Cultural Centers
Cultural and art centers have an important public dimension. While their motivation is to create affordable studio and exhibition spaces for artists and performers, they include venues open to the public such as cafés, bars, movie theaters, performance spaces, galleries, and museums. They offer cultural activities outside of mainstream commercial or institutional frameworks. This gallery includes three examples: The Haus Schwarzenberg; the Schokoladen; and the KuLe (Kunst und Leben). All three incorporate ruination and decay prominently in their exterior and interior spaces. They mingle the weathered state of their buildings with new additions: sculptures, graffiti, posters, and installations.

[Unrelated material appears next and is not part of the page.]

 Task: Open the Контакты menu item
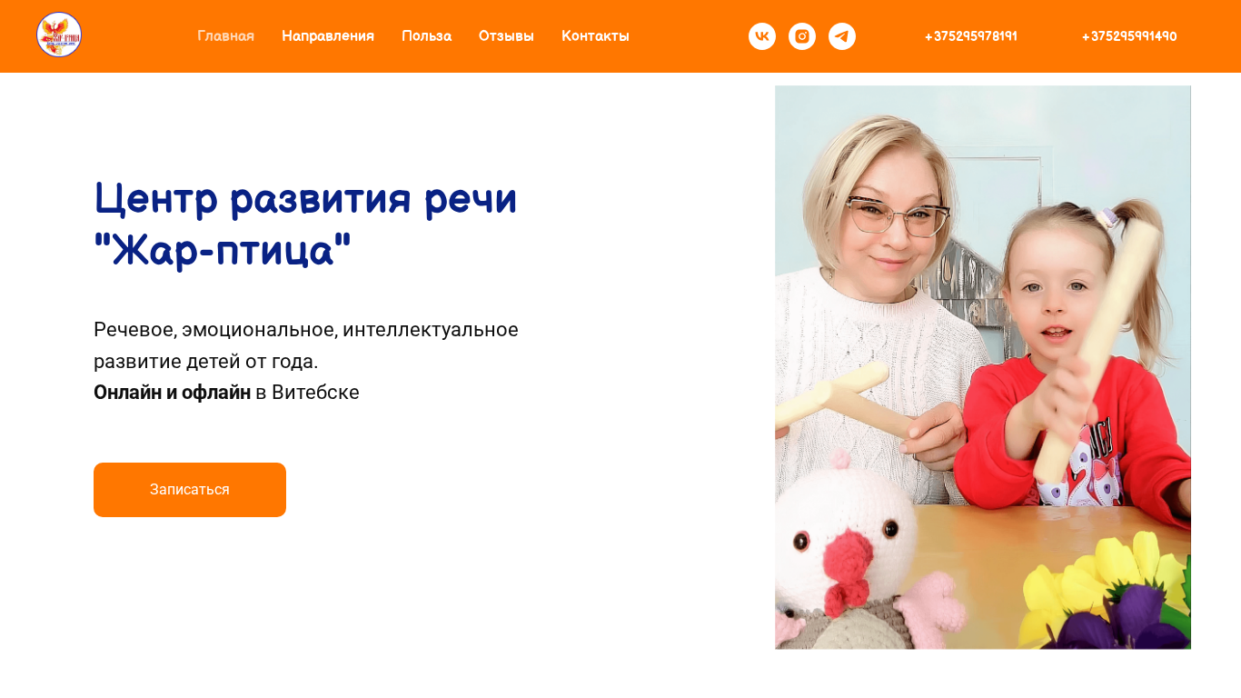(595, 36)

In some ways, these cultural centers encapsulate the social and spatial history of Berlin from division to unification. Their respective buildings had languished in slow decay during the years of German division, in former East Berlin. In the first few years after unification, these buildings, like so many others, were occupied by a lively alternative scene, responsible for much of Berlin’s cultural and social effervescence in that period. This cultural life added to the cachet of central Berlin, creating an inadvertent synergy with the efforts of private investors who redeveloped the area into a trendy neighborhood. The gentrification of central Berlin ended up pushing away this alternative scene, threatening the existence of these cultural centers. Their contested state illustrates the conflicts of the recent transformation of Berlin, and more broadly the fraught and unfinished character of German unification itself.